Talvez esteja assim por temer o futuro, aquele que penso muitas vezes não querer. Ou, ainda nesse futuro, perceber que, faltando tão pouco, não há qualquer direcionamento que dê uma clareada nas ideias e tranquilizada nos pensamentos.

Tudo tão vago, tudo tão vazio mas, ao contrário de outras vezes, tudo tão ansioso por querer algo mais, algo além, algo que seja realmente inspirador.

Inspiração. Espontaneidade. Voltei ao blá blá blá de sempre.

Acho que comer feito porco magro e engordar como se tivesse alguma tendência genética a tal, como fruto da ansiedade, é menos duro do que querer e não conseguir, sequer, dar vazão a um mundo de ideias que insiste em sumir com ruídos silenciosos e, ainda assim, musicais.

segunda-feira, 17 de fevereiro de 2014

O nada que persiste

Quem, em sã consciência e sem a banalidade técnica, conseguiria explicar a ausência de sequenciamento em todo e qualquer pensamento. Todos viram pó, mental, após surgirem porque... eis a grande interrogação. Talvez fosse capaz de escrever um livro se não houvesse esse problema. Romance, tragédia, crônica ou uma bobagem sem igual. Tanto faz. Escrever seria a vitória da persistência sobre a incapacidade, da vontade sobre a dificuldade e do sonhar sobre o desistir.
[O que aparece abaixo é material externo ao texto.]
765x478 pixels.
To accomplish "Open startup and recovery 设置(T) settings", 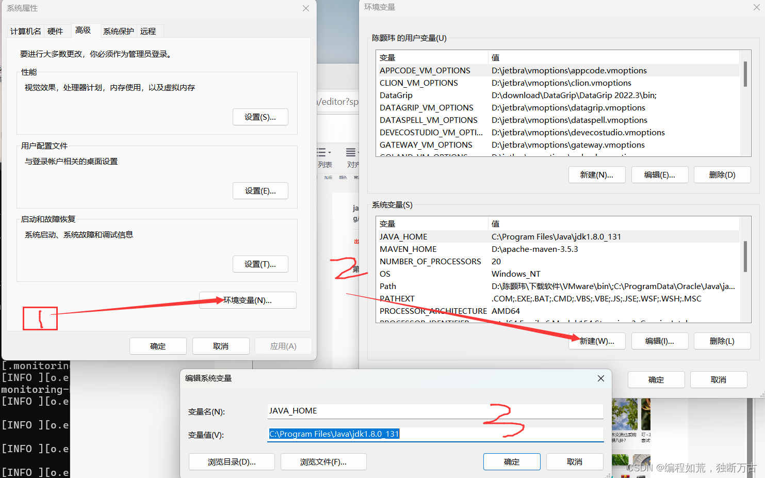I will [x=260, y=264].
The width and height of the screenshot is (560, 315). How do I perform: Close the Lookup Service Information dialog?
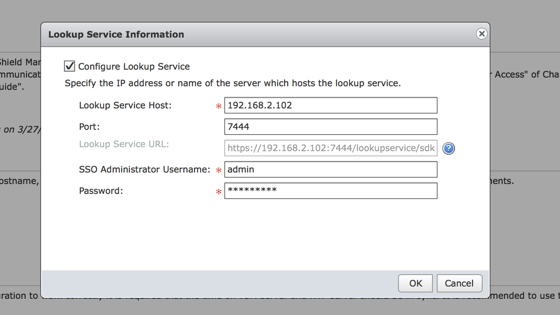(x=481, y=34)
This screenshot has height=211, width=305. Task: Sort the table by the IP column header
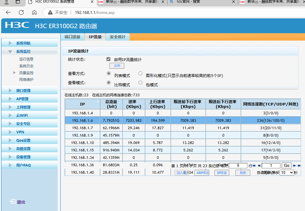[x=82, y=104]
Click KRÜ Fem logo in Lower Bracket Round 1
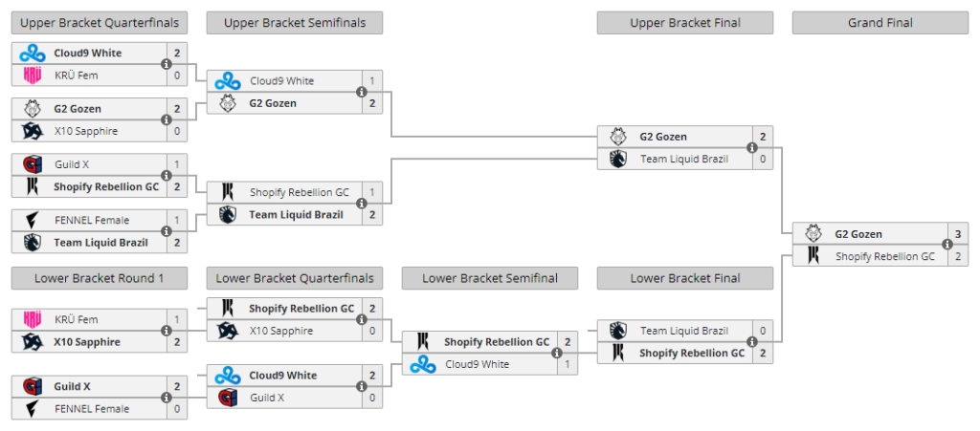Viewport: 980px width, 431px height. [33, 319]
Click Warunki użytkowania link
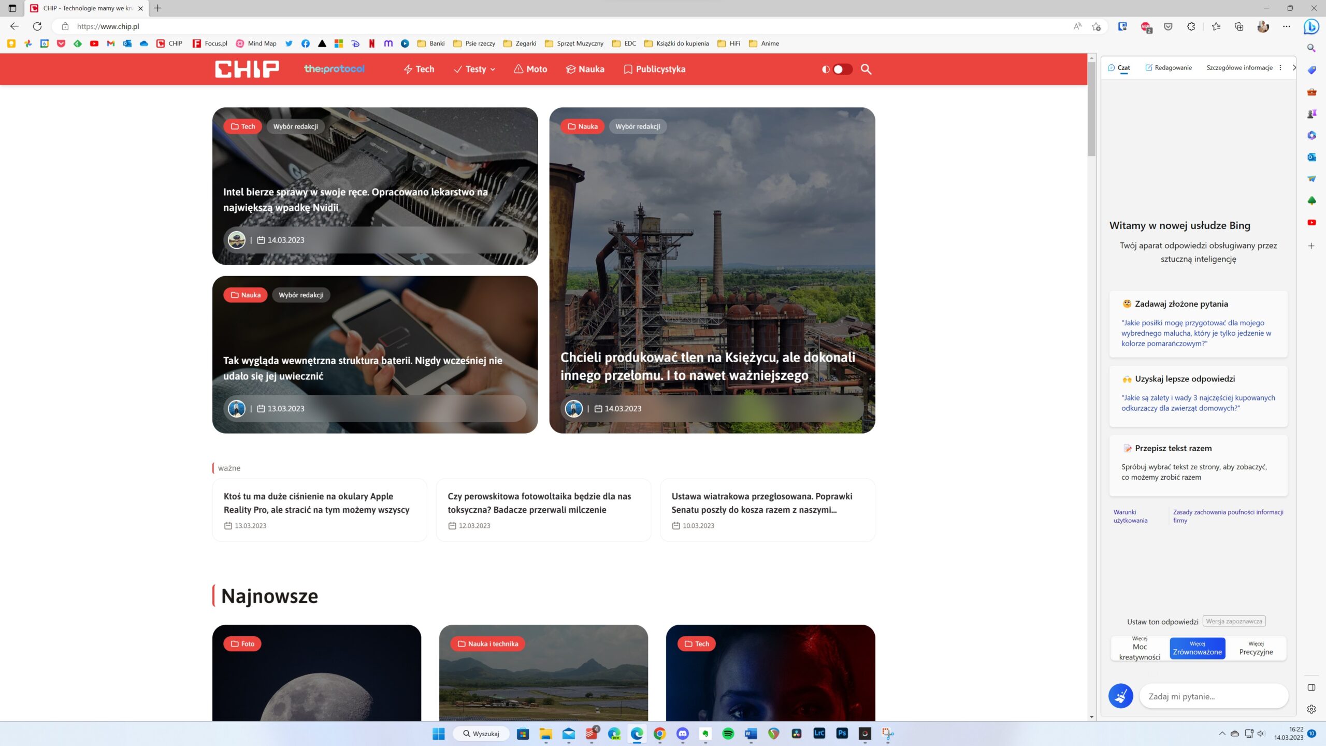This screenshot has width=1326, height=746. (x=1130, y=516)
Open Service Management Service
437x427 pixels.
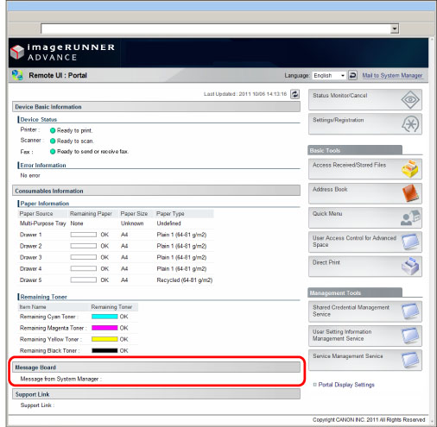point(365,360)
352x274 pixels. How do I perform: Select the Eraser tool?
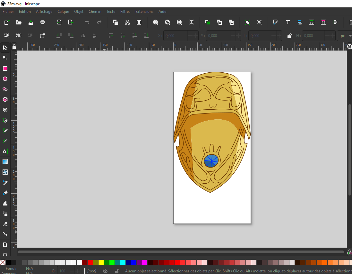[5, 224]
Eis uma vitória que não vem. E talvez nunca venha.

Explicações inúmeras existem e nenhuma satisfaz. Não há explicação, como mostram todas essas negações, que dê um conselho claro e efetivo para que haja um retorno a uma normalidade esquecida, perdida ou inconscientemente largada há anos. Anos e anos. Que não são décadas - embora não falte muito para isso.

Todo esse tango, em ritmo de rock, pop ou qualquer outra bobagem ouvida nas ruas da cidade, não deixa brecha para que haja um respiro mental capaz de produzir o que a vontade quer, o sonho almeja e o desejo impulsiona.

Tudo que poderia existir, ao começar, é barrado por algo semelhante a uma areia movediça, a um terreno coberto por 3 metros de neve fofa, a um... até as analogias deixam de surgir.

O que sobra é...

Caramba, até essa conclusão se perdeu.